>> START

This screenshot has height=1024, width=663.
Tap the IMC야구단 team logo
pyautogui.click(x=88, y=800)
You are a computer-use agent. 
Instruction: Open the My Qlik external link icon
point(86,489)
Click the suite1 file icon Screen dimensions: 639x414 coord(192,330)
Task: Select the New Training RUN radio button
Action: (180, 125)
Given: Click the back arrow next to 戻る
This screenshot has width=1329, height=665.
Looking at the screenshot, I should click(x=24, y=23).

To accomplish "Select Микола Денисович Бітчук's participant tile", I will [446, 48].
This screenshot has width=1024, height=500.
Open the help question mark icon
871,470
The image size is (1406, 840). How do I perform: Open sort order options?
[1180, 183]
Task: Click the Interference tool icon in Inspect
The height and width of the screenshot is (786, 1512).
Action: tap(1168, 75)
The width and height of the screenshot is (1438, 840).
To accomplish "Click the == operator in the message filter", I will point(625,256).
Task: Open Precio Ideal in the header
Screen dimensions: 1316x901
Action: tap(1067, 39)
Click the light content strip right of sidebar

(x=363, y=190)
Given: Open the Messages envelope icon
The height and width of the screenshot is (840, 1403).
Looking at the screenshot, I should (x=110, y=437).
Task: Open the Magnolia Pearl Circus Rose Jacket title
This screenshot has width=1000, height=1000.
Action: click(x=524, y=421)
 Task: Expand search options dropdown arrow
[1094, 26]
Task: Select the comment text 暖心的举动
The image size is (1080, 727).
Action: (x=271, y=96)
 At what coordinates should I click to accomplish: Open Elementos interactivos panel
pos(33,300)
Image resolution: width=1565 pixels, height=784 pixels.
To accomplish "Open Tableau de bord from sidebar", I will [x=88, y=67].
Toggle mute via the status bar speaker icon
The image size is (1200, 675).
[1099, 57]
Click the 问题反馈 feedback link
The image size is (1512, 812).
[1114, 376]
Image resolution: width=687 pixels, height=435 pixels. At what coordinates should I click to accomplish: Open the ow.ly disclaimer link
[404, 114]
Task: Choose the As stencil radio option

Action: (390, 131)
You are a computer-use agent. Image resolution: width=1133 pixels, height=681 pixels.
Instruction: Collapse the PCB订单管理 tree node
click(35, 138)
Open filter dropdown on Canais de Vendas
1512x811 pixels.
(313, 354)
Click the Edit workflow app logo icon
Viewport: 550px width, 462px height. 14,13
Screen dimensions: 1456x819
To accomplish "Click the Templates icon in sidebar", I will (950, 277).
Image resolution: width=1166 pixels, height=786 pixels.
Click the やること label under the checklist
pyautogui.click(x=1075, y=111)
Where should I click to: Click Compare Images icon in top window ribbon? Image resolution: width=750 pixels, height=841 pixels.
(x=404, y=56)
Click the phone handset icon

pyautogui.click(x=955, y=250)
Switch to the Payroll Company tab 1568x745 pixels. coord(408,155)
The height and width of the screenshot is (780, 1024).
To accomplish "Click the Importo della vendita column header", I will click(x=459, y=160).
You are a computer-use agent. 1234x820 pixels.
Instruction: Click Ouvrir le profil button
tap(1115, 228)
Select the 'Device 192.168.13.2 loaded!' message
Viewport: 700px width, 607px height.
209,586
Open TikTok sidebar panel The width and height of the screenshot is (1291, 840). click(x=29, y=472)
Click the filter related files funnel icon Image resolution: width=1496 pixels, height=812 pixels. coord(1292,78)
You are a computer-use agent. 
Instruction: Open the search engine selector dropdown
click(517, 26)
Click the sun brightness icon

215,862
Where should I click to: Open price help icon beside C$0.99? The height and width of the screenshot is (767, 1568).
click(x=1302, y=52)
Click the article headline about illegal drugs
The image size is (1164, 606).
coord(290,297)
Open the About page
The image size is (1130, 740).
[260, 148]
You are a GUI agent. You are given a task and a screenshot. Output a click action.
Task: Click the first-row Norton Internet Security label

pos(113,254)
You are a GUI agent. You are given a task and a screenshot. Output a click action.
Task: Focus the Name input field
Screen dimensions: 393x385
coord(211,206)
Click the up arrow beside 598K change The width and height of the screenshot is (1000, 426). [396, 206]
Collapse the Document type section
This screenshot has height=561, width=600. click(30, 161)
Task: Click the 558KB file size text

>> END

DESCRIPTION OF THE TASK:
Repeat all of the records with every "Screen dimensions" switched to "Display size", leaving everything else unchanged.

THE RESPONSE:
This screenshot has height=1024, width=663.
Tap the IMC야구단 team logo
pyautogui.click(x=88, y=800)
You are a computer-use agent. 
Instruction: Open the My Qlik external link icon
point(86,489)
Click the suite1 file icon Display size: 639x414 coord(192,330)
Task: Select the New Training RUN radio button
Action: (180, 125)
Given: Click the back arrow next to 戻る
This screenshot has width=1329, height=665.
Looking at the screenshot, I should click(x=24, y=23).

To accomplish "Select Микола Денисович Бітчук's participant tile", I will [446, 48].
This screenshot has width=1024, height=500.
Open the help question mark icon
871,470
The image size is (1406, 840). How do I perform: Open sort order options?
[1180, 183]
Task: Click the Interference tool icon in Inspect
The height and width of the screenshot is (786, 1512).
Action: tap(1168, 75)
The width and height of the screenshot is (1438, 840).
To accomplish "Click the == operator in the message filter", I will point(625,256).
Task: Open Precio Ideal in the header
Display size: 1316x901
Action: tap(1067, 39)
Click the light content strip right of sidebar

(x=363, y=190)
Given: Open the Messages envelope icon
The height and width of the screenshot is (840, 1403).
Looking at the screenshot, I should (x=110, y=437).
Task: Open the Magnolia Pearl Circus Rose Jacket title
This screenshot has width=1000, height=1000.
Action: click(x=524, y=421)
 Task: Expand search options dropdown arrow
[1094, 26]
Task: Select the comment text 暖心的举动
The image size is (1080, 727).
Action: (x=271, y=96)
 At what coordinates should I click to accomplish: Open Elementos interactivos panel
pos(33,300)
Image resolution: width=1565 pixels, height=784 pixels.
To accomplish "Open Tableau de bord from sidebar", I will [x=88, y=67].
Toggle mute via the status bar speaker icon
The image size is (1200, 675).
[1099, 57]
Click the 问题反馈 feedback link
The image size is (1512, 812).
[1114, 376]
Image resolution: width=687 pixels, height=435 pixels. At what coordinates should I click to accomplish: Open the ow.ly disclaimer link
[404, 114]
Task: Choose the As stencil radio option

Action: (390, 131)
You are a computer-use agent. Image resolution: width=1133 pixels, height=681 pixels.
Instruction: Collapse the PCB订单管理 tree node
click(35, 138)
Open filter dropdown on Canais de Vendas
1512x811 pixels.
(313, 354)
Click the Edit workflow app logo icon
Viewport: 550px width, 462px height. 14,13
Display size: 1456x819
To accomplish "Click the Templates icon in sidebar", I will (950, 277).
Image resolution: width=1166 pixels, height=786 pixels.
Click the やること label under the checklist
pyautogui.click(x=1075, y=111)
Where should I click to: Click Compare Images icon in top window ribbon? Image resolution: width=750 pixels, height=841 pixels.
(x=404, y=56)
Click the phone handset icon

pyautogui.click(x=955, y=250)
Switch to the Payroll Company tab 1568x745 pixels. coord(408,155)
The height and width of the screenshot is (780, 1024).
To accomplish "Click the Importo della vendita column header", I will click(x=459, y=160).
You are a computer-use agent. 1234x820 pixels.
Instruction: Click Ouvrir le profil button
tap(1115, 228)
Select the 'Device 192.168.13.2 loaded!' message
Viewport: 700px width, 607px height.
209,586
Open TikTok sidebar panel The width and height of the screenshot is (1291, 840). click(x=29, y=472)
Click the filter related files funnel icon Image resolution: width=1496 pixels, height=812 pixels. coord(1292,78)
You are a computer-use agent. 
Instruction: Open the search engine selector dropdown
click(517, 26)
Click the sun brightness icon

215,862
Where should I click to: Open price help icon beside C$0.99? The height and width of the screenshot is (767, 1568).
click(x=1302, y=52)
Click the article headline about illegal drugs
The image size is (1164, 606).
coord(290,297)
Open the About page
The image size is (1130, 740).
[260, 148]
You are a GUI agent. You are given a task and a screenshot. Output a click action.
Task: Click the first-row Norton Internet Security label

pos(113,254)
You are a GUI agent. You are given a task and a screenshot. Output a click action.
Task: Focus the Name input field
Display size: 393x385
coord(211,206)
Click the up arrow beside 598K change The width and height of the screenshot is (1000, 426). [396, 206]
Collapse the Document type section
This screenshot has height=561, width=600. click(30, 161)
Task: Click the 558KB file size text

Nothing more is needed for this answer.